(Beginning of Source information)

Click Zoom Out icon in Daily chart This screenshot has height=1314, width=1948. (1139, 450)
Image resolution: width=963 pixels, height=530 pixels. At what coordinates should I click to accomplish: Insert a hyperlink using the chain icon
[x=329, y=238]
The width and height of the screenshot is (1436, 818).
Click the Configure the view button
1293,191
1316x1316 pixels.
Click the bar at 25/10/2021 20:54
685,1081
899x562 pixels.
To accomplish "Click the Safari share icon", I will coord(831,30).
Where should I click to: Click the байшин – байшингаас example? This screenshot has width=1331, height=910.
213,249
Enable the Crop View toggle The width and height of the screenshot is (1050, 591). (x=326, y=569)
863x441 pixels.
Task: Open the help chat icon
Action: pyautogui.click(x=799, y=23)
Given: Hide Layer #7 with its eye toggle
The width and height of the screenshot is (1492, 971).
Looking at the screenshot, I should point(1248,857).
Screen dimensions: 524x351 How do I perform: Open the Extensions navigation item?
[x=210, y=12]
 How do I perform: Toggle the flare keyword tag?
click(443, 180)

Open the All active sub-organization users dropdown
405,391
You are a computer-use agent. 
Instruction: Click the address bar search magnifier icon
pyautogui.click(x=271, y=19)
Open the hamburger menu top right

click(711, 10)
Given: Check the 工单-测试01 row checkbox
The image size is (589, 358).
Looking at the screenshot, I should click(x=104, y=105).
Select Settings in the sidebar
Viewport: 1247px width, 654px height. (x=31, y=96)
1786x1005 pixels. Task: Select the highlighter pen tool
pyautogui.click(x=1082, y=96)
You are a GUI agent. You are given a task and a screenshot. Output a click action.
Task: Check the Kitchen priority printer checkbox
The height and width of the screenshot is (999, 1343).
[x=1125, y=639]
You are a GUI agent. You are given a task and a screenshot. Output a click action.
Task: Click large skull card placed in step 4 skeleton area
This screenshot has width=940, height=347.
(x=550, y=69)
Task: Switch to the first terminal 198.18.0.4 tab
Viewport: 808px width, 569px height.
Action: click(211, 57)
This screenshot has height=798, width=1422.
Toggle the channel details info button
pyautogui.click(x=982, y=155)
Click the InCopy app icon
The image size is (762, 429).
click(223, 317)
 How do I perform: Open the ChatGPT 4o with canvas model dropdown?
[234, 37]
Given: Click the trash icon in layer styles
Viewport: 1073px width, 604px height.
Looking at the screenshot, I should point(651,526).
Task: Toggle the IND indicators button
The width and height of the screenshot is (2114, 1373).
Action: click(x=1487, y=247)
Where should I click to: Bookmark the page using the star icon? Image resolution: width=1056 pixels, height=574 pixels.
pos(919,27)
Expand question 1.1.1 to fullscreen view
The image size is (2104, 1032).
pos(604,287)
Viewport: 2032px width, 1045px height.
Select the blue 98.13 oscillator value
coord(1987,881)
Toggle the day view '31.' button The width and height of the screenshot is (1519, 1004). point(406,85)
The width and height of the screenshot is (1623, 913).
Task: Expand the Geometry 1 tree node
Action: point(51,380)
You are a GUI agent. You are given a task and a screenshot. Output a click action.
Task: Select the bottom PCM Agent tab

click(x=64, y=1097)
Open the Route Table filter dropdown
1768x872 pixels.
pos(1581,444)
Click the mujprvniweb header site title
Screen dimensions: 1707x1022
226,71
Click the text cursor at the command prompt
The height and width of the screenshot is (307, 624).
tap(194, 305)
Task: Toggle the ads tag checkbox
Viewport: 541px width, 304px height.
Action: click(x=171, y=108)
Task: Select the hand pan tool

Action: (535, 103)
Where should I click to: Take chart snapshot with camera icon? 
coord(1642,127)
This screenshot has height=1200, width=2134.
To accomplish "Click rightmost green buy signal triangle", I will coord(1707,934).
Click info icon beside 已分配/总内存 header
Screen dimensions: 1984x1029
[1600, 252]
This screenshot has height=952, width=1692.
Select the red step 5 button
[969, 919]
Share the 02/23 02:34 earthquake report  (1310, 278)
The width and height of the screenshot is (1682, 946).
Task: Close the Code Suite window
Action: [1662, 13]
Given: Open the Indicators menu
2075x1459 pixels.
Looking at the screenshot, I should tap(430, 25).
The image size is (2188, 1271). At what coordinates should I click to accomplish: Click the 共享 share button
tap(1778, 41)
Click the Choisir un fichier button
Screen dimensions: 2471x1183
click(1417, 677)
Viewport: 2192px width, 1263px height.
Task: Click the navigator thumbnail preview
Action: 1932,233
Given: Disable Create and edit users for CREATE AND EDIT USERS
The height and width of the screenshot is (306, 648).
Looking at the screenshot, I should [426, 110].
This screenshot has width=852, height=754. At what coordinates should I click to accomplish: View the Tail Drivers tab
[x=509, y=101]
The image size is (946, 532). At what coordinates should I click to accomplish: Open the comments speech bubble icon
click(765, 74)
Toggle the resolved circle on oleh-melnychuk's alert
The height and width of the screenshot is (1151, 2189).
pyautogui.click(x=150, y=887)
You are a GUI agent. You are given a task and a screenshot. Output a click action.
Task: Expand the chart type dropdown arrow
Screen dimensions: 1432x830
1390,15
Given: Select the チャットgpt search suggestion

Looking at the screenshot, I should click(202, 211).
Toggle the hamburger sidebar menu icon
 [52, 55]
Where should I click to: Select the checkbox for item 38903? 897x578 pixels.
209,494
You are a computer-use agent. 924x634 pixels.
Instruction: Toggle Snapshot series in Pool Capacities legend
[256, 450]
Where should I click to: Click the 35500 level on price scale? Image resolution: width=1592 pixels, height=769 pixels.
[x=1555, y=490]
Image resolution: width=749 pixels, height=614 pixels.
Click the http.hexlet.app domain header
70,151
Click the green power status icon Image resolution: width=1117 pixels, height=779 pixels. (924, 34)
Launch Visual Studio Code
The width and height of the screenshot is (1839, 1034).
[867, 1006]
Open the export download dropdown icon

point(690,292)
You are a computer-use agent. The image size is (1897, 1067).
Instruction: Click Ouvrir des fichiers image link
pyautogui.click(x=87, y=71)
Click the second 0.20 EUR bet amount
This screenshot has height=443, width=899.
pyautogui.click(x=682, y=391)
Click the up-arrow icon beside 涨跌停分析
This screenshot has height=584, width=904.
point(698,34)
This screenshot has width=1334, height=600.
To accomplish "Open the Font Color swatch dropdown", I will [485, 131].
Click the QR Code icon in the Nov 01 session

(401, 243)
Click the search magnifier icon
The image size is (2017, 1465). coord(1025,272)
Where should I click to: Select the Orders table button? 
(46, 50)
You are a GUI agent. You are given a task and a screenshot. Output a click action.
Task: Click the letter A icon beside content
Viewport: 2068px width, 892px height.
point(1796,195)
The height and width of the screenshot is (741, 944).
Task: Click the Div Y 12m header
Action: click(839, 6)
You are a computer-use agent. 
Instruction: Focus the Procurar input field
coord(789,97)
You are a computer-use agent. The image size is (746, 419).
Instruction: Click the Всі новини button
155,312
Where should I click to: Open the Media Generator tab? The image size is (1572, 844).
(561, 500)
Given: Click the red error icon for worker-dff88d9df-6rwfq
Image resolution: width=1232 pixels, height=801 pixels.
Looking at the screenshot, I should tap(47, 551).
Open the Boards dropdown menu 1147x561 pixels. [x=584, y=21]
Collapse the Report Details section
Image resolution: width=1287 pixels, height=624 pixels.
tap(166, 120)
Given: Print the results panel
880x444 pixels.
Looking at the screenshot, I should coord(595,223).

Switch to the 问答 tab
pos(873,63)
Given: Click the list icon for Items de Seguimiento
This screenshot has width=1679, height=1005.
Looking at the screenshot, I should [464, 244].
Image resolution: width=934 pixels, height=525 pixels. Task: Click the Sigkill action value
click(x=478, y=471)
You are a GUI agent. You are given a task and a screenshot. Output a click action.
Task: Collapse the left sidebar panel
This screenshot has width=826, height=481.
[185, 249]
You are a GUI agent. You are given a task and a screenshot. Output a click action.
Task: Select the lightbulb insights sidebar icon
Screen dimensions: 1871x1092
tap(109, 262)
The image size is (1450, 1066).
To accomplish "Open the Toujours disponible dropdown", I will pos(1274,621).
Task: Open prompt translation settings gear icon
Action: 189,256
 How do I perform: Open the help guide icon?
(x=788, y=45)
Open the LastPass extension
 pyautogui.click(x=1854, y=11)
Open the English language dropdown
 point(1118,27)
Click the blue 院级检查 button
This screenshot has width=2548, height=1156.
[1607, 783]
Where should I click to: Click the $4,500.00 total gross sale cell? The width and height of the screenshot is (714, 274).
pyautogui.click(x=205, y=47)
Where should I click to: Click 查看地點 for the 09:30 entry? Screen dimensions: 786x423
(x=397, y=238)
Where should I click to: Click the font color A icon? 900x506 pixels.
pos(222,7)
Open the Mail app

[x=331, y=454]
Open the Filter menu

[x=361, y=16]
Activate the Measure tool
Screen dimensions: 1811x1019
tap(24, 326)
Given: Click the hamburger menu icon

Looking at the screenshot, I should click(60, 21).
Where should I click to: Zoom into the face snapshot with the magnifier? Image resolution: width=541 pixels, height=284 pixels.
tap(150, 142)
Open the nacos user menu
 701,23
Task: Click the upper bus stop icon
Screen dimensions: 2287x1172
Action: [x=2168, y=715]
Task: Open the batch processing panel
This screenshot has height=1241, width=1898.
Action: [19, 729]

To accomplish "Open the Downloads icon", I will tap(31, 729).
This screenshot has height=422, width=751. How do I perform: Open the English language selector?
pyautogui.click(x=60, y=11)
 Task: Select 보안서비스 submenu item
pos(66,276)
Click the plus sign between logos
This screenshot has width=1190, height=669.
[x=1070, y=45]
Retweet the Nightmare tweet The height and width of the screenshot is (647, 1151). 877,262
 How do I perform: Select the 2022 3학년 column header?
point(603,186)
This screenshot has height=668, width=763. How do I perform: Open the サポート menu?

(End of Source information)

#### What the exercise asks
Restate exactly each line of the data from the one bearing "Retweet the Nightmare" to the end, and add nothing.

#### Solution to this problem
Retweet the Nightmare tweet The height and width of the screenshot is (647, 1151). 877,262
 How do I perform: Select the 2022 3학년 column header?
point(603,186)
This screenshot has height=668, width=763. How do I perform: Open the サポート menu?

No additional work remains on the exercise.